- Turan Location in Punjab, India Turan Turan (India)
- Coordinates: 31°06′16″N 75°53′24″E﻿ / ﻿31.1044004°N 75.8899122°E
- Country: India
- State: Punjab
- District: Jalandhar
- Tehsil: Phillaur
- Elevation: 246 m (807 ft)

Population (2011)
- • Total: 556
- Sex ratio 287/269 ♂/♀

Languages
- • Official: Punjabi
- Time zone: UTC+5:30 (IST)
- PIN: 144502
- Telephone code: 01826
- ISO 3166 code: IN-PB
- Vehicle registration: PB 37
- Post office: Dosanjh Kalan
- Website: jalandhar.nic.in

= Turan (village) =

Turan (or Tooran) is a small village in Phillaur tehsil of Jalandhar District of Punjab State, India.
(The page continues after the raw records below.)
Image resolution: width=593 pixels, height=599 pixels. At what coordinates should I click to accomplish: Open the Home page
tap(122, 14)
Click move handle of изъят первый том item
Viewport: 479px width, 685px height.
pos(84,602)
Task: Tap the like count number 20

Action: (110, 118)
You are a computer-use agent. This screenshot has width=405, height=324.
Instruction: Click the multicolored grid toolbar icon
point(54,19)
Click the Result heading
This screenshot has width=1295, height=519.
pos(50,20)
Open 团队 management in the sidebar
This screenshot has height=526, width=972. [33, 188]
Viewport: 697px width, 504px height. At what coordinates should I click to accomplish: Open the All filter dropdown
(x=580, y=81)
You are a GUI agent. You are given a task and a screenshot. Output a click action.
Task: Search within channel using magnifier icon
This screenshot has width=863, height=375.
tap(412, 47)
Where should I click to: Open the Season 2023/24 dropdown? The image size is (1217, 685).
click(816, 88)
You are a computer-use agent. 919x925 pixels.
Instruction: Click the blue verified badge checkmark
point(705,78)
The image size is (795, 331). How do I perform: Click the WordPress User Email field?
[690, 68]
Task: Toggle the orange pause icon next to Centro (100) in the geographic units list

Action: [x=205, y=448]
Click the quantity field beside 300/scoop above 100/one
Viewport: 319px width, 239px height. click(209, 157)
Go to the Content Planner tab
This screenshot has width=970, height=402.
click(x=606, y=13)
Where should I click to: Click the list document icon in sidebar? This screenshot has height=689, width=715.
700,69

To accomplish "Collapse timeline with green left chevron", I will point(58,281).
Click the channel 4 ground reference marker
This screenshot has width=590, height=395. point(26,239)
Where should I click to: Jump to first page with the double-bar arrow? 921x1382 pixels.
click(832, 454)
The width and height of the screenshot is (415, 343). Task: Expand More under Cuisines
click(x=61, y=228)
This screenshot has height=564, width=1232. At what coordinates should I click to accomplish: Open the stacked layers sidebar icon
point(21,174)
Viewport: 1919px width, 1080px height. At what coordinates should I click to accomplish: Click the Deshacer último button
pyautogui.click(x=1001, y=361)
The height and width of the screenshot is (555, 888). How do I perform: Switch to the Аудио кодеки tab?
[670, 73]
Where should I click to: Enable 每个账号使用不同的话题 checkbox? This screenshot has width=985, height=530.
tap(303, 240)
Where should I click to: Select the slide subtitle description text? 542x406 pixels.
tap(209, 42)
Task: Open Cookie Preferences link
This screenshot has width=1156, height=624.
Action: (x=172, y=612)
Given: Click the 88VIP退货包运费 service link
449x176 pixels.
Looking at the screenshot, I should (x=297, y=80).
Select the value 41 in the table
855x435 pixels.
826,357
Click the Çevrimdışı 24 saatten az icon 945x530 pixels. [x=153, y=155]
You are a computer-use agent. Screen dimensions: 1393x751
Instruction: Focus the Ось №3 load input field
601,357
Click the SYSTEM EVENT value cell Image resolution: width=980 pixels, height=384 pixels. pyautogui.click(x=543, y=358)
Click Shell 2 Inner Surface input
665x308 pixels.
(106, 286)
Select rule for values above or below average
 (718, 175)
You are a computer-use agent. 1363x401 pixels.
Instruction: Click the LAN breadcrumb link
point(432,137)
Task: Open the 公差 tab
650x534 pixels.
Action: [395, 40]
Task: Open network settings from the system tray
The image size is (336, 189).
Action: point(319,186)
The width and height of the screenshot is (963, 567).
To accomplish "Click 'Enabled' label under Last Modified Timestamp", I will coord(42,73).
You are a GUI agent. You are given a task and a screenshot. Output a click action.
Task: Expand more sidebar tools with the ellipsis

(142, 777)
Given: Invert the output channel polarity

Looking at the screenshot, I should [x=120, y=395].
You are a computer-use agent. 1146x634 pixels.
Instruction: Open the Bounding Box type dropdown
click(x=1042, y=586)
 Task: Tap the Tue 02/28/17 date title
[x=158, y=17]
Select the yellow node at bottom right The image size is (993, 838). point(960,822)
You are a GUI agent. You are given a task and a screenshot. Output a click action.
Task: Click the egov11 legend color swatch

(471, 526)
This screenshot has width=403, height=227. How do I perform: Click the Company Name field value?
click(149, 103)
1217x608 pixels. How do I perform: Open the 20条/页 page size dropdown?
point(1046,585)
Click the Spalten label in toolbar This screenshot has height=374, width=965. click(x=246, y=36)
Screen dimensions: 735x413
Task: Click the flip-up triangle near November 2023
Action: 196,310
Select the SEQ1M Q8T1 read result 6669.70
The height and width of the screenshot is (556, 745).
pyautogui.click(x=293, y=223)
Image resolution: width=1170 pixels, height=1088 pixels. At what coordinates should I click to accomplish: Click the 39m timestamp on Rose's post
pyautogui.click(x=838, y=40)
It is located 1 km away from the Apra-Banga road and 11 km away from the postal head office at Dosanjh Kalan. The village is 3 km away from the census town Apra, 16 km from Phillaur, 42 km from Jalandhar, and 120 km from the state capital Chandigarh. The village is administrated by Sarpanch who is elected representative of village.

== Caste ==
The village has population of 556 and in the village most of the villagers are from schedule caste (SC) which has constitutes 34.35% of total population of the village and it doesn't have any Schedule Tribe (ST) population.

== Transport ==

=== Rail ===
The nearest train station is situated 14 km away in Goraya and Ludhiana Jn Railway Station is 30.9 km away from the village.

=== Air ===
The nearest domestic airport is 48 km away in Ludhiana and the nearest international airport is 137 km away in Amritsar. The other nearest international airport is located in Chandigarh.